Pyodide is a way to run Python “natively” in a browser via web assembly (wasm). About two years ago, @bollwyvl threw together some prototype work on a Pyodide-based Jupyter kernel called jyve. That was forked and extended to be a Jupyter labextension (I’m not sure if the author is on this discourse), also done about two years ago. Jyve is even mentioned in a May 2019 open ticket in the Pyodide issues.
I am also aware that Iodide exists, not to be conflated with Pyodide although they’re written by the same team (git / blog post / demo). While Iodide does offer a Jupyter-esque interface, it is not Jupyter in a browser.
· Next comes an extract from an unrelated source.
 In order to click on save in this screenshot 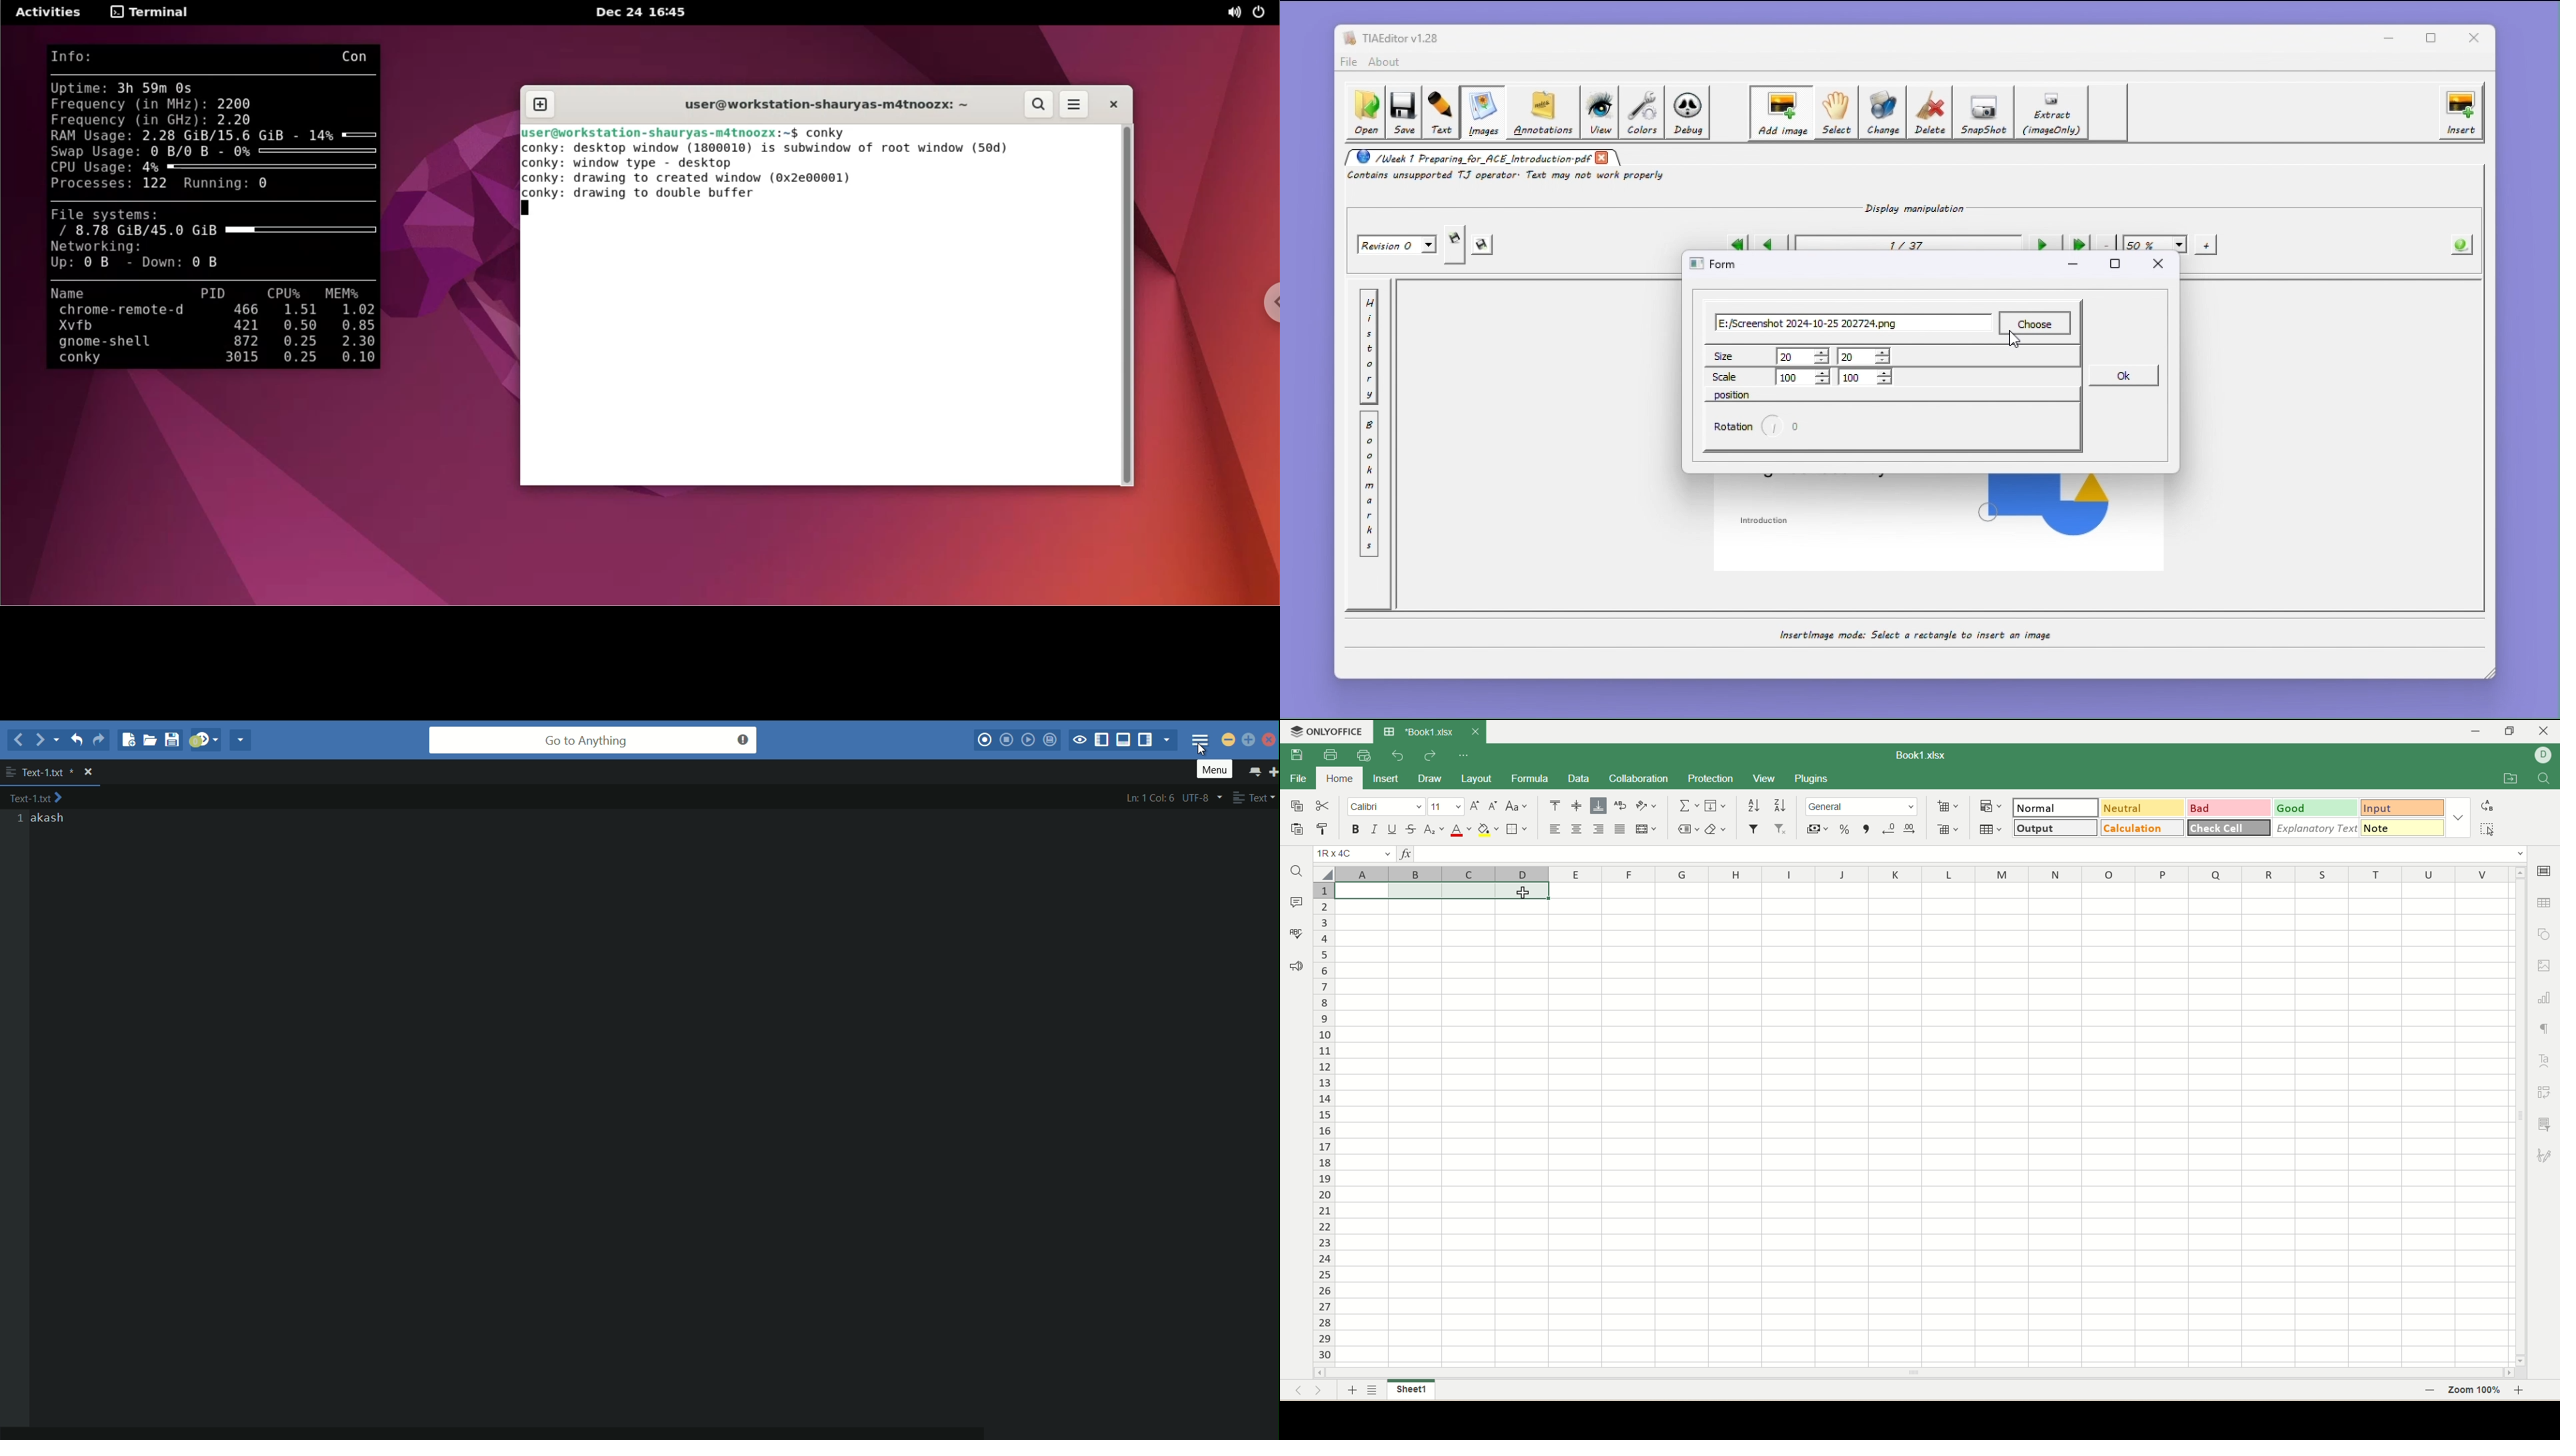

To the topic of this post: is there anything else going on in the Jupyter/Pyodide realm? The best answer would be, “yes you can serve a static page (with wasm) that spins up a Jupyter single-user instance running in Pyodide, a Pyodide-based kernel, and Notebooks ‘just work’ to include rendering input()
and ipywidgets.” I don’t expect that exists, or it would have absolutely made the rounds. But is there anything between the jyve prototyping two years ago and now that we should look at as “prior art”?
Ultimately, the use-case here is having another infrastructure option for executing Jupyter Notebooks – in this case needing only the browser itself and not even a Binder or similar corporate infrastructure solution. I’ll acknowledge ahead of time that there are a myriad of other challenges to address running a Notebook designed in a traditional Jupyter environment in Pyodide, such as http requests/networking needing to go through the the javascript api instead of requests/sockets.